Dynamics of bacteria scanning a porous environment

TL;DR

This paper investigates how bacteria navigate porous environments, revealing that local geometry influences their motion, leading to optimized paths and a significant acceleration of their dynamics, with a transition related to obstacle density and reorientation rate.

Contribution

It introduces a strategy where reorientation suppression or intensification based on local density enhances active particle navigation in disordered media.

Findings

Reorientation behavior varies with local density of obstacles.

Diffusion coefficient shows non-monotonic dependence on tumbling rate.

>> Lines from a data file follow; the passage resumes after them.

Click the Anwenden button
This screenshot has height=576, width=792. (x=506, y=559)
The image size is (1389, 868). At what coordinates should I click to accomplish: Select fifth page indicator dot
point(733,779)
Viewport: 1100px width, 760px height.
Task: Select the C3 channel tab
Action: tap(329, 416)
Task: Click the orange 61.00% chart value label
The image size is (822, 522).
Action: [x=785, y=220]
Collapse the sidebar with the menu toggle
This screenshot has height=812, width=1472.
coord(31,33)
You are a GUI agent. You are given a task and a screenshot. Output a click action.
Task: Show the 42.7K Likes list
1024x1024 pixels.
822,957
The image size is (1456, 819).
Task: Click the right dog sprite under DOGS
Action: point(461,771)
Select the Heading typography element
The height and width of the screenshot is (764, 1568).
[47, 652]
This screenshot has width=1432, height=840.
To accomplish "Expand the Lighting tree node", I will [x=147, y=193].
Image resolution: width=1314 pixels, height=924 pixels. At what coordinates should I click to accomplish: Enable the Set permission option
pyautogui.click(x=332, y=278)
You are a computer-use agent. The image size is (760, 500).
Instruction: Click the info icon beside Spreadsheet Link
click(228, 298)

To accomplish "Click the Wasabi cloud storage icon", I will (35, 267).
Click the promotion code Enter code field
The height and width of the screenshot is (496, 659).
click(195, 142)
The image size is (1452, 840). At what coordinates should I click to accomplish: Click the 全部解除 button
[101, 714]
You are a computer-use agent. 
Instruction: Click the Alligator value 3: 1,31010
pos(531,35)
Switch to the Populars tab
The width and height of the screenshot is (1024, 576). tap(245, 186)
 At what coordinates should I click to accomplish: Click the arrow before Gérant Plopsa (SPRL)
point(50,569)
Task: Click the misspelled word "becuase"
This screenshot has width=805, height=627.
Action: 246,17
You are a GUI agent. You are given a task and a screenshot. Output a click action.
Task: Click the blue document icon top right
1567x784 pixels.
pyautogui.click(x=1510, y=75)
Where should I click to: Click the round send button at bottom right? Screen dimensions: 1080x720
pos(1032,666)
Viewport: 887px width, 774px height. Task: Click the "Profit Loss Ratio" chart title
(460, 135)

A localisation transition occurs with increased obstacle density or decreased reorientation rate.

Abstract

It has recently been reported that bacteria, such as E.coli and P. putida, perform distinct modes of motion when placed in porous media as compared to dilute regions or free space. This has led us to suggest an efficient strategy for active particles in a disordered environment: reorientations are suppressed in locally dilute regions and intensified in locally dense ones. Thereby the local geometry determines the optimal path of the active agent and substantially accelerates the dynamics for up to two orders of magnitude. We observe a non-monotonic behavior of the diffusion coefficient in dependence on the tumbling rate and identify a localisation transition, either by increasing the density of obstacles or by decreasing the reorientation rate.